Subject: Re: [xsl] Parsing illegal characters out of XML before XSL:FO transform?|
From: "J.Pietschmann" <j3322ptm@xxxxxxxx>
Date: Fri, 19 Sep 2003 22:29:02 +0200
...Hey all.. a portion fo the website we are building takes some XML data and transforms it with an XSL stylesheet giving FO coding then its transformed into PDF.. the current problem at hand is I'm taking a bunch of our java objects and making an XML document out of them by hand, something like this: xmlData.append("<?xml version='1.0' encoding='UTF-8'?><USERLIST><STATE>"); xmlData.append("<SYSTEM>" + flexReference.getPlatform() + "</SYSTEM>"); xmlData.append("<MEMBERS>" + flexReference.getMembers() + "</MEMBERS>"); xmlData.append("<ASSETS>" + flexReference.getAssets() + "</ASSETS>");
Anyway this is all pulled from our database and some of the values that will be inserted have characters that are illegal for XML, ie an & etc.. is there a parser out there that can parse a java String or StringBuffer and add the proper escape codes that are needed for the XML to be well formed then be able to be transformed correctly?

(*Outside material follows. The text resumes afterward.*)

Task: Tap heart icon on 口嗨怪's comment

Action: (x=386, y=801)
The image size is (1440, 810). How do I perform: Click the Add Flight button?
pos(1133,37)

It depends somewhat whether your database entries may also contain markup. If they don't, either fix the strings using a Java function which quotes & and < (and perhaps filters control characters) xmlData.append("<SYSTEM>") xmlData.append(xmlQuote(flexReference.getPlatform()); xmlData.append("</SYSTEM>"); or use a Java API, somewhat vaguely like SAXParserFactory factory = (SAXParserFactory)TransformerFactory.newInstance() TransformerHandler transformer = factory.newTransformerHandler( new StreamSource(new File(xslFileName))); Attributes attr = new Attributes(); transformer.startElement("","USERLIST","USERLIST",attr); transformer.startElement("","STATE","STATE",attr); transformer.startElement("","SYSTEM","SYSTEM",attr); char c=flexReference.getPlatform().getChars(); transformer.characters(c,0,c.length); transformer.endElement("","SYSTEM","SYSTEM"); ... Another possiblity is to build a DOM. Using SAX is often the most efficient way, YMMV. You don't need to quote special characters in the API, actually you must not (think about it).